Varios oradores subieron al estrado. Los discursos fueron cargados de odio, atacando a los vascos, a los catalanes y a cualquiera que pensara diferente. Uno de los oradores llegó a llamar a estas regiones «cánceres en el cuerpo de la nación». La multitud, enfervorizada por la retórica militarista, empezó a gritar consignas de guerra.
Fue entonces cuando Millán-Astray interrumpió con su grito de batalla: «¡Viva la muerte!». Un legionario en el fondo gritó: «¡Muera la inteligencia!».
El silencio en el Paraninfo fue sepulcral. Unamuno, que hasta ese momento había permanecido callado, se puso de pie lentamente. Su rostro estaba pálido, pero sus ojos brillaban con una determinación suicida.
Unamuno comenzó a hablar con voz temblorosa pero firme. «Se ha hablado aquí de guerra internacional; yo digo que es una guerra civil», empezó diciendo. El auditorio se tensó. Luego, mirando directamente al general Millán-Astray, soltó la bomba que quedaría grabada en la historia:
«Venceréis, porque tenéis sobrada fuerza bruta. Pero no convenceréis. Porque convencer significa persuadir. Y para persuadir necesitáis algo que os falta: razón y derecho en la lucha».
El general Millán-Astray, fuera de sí, golpeó la mesa con su única mano y gritó de nuevo su lema de muerte. Los oficiales sacaron sus pistolas. Los guardias se acercaron. La esposa de Franco, Carmen Polo, tuvo que tomar del brazo a Unamuno para escoltarlo fuera del edificio y evitar que fuera linchado o asesinado allí mismo por los falangistas enfurecidos.

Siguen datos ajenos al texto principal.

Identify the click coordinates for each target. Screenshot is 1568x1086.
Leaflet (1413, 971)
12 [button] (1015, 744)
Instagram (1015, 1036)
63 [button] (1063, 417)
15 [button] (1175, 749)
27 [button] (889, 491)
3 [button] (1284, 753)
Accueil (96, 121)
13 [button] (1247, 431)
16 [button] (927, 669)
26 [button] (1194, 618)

Esa fue la última vez que Unamuno habló en público. Fue destituido de inmediato de su cargo de rector por orden directa de Franco. Pasó sus últimos meses bajo arresto domiciliario, vigilado día y noche, solo con sus libros y su desesperación.
Apenas dos meses más tarde, el último día de 1936, Unamuno murió solo en su casa de Salamanca. Se dice que sus últimas palabras fueron una oración por España. El régimen intentó apropiarse de su entierro, pero la verdad ya había volado. Su frase se convirtió en el testamento moral de un hombre que prefirió perderlo todo antes que permitir que la inteligencia fuera asesinada en su propia casa.
Hoy, la Universidad de Salamanca mantiene su estatua como un recordatorio eterno: el poder puede ganar batallas, pero solo la razón gana la historia.